> [The problem]
Would you please copy the part of the material below that opens with the line containing "Screen dimensions: 1345x896" and closes with the line containing "Given: Open Reports"? Copy it exactly, and only it.
^^^^
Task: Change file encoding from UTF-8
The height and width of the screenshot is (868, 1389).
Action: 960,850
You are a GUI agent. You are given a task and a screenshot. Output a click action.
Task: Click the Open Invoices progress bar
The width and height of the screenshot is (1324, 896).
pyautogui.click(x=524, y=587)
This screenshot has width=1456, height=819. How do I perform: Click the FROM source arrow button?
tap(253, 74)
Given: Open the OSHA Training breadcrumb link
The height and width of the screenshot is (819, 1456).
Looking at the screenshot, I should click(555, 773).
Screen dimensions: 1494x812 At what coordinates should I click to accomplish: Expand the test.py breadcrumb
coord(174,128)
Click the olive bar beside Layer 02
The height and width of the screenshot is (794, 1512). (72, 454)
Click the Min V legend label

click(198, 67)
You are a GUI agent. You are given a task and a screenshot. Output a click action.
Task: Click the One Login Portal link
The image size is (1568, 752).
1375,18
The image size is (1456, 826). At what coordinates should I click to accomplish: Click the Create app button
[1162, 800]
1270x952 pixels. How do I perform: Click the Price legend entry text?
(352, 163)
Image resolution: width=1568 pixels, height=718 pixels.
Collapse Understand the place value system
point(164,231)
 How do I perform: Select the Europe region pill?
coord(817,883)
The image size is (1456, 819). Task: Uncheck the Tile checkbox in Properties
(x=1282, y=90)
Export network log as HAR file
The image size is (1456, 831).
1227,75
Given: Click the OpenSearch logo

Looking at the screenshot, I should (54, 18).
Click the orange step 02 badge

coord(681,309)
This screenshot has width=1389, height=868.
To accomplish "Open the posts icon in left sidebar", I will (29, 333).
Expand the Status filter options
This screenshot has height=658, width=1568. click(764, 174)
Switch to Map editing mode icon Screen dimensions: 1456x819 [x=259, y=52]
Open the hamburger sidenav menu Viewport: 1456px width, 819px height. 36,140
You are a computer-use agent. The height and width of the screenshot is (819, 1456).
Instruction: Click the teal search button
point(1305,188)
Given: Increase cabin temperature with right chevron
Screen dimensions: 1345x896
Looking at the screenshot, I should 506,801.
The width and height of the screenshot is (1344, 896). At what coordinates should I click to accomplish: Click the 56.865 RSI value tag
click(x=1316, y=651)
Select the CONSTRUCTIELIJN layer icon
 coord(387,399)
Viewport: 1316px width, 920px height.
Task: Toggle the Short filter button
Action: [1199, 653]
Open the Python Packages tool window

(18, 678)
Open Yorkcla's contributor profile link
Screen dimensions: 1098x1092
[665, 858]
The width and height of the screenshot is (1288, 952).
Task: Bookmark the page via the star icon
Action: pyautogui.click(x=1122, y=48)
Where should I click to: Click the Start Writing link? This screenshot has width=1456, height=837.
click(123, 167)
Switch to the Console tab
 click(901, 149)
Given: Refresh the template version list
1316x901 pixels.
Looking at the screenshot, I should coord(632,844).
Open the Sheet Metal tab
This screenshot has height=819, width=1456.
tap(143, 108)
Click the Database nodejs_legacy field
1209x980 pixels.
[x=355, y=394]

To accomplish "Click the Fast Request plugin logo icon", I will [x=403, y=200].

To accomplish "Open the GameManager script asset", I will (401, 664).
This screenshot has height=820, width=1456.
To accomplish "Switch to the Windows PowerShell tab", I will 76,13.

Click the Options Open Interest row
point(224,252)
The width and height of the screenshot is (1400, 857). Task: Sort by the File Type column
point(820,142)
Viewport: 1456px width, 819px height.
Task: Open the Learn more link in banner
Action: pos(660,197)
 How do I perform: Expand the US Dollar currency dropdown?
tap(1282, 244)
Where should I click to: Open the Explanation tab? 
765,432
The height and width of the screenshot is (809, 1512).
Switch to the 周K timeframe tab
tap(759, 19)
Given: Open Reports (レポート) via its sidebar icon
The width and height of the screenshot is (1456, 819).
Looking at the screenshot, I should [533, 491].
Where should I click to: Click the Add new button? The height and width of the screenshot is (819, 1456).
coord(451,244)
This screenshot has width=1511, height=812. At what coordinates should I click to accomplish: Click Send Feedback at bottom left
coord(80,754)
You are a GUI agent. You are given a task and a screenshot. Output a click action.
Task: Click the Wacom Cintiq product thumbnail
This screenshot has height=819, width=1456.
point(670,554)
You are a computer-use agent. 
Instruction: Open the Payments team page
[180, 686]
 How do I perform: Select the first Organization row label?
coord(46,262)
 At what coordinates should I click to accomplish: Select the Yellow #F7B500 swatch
^^^^
> [Reply]
Screen dimensions: 1345x896
Looking at the screenshot, I should 506,801.
The width and height of the screenshot is (1344, 896). At what coordinates should I click to accomplish: Click the 56.865 RSI value tag
click(x=1316, y=651)
Select the CONSTRUCTIELIJN layer icon
 coord(387,399)
Viewport: 1316px width, 920px height.
Task: Toggle the Short filter button
Action: [1199, 653]
Open the Python Packages tool window

(18, 678)
Open Yorkcla's contributor profile link
Screen dimensions: 1098x1092
[665, 858]
The width and height of the screenshot is (1288, 952).
Task: Bookmark the page via the star icon
Action: pyautogui.click(x=1122, y=48)
Where should I click to: Click the Start Writing link? This screenshot has width=1456, height=837.
click(123, 167)
Switch to the Console tab
 click(901, 149)
Given: Refresh the template version list
1316x901 pixels.
Looking at the screenshot, I should coord(632,844).
Open the Sheet Metal tab
This screenshot has height=819, width=1456.
tap(143, 108)
Click the Database nodejs_legacy field
1209x980 pixels.
[x=355, y=394]

To accomplish "Click the Fast Request plugin logo icon", I will [x=403, y=200].

To accomplish "Open the GameManager script asset", I will (401, 664).
This screenshot has height=820, width=1456.
To accomplish "Switch to the Windows PowerShell tab", I will 76,13.

Click the Options Open Interest row
point(224,252)
The width and height of the screenshot is (1400, 857). Task: Sort by the File Type column
point(820,142)
Viewport: 1456px width, 819px height.
Task: Open the Learn more link in banner
Action: pos(660,197)
 How do I perform: Expand the US Dollar currency dropdown?
tap(1282, 244)
Where should I click to: Open the Explanation tab? 
765,432
The height and width of the screenshot is (809, 1512).
Switch to the 周K timeframe tab
tap(759, 19)
Given: Open Reports (レポート) via its sidebar icon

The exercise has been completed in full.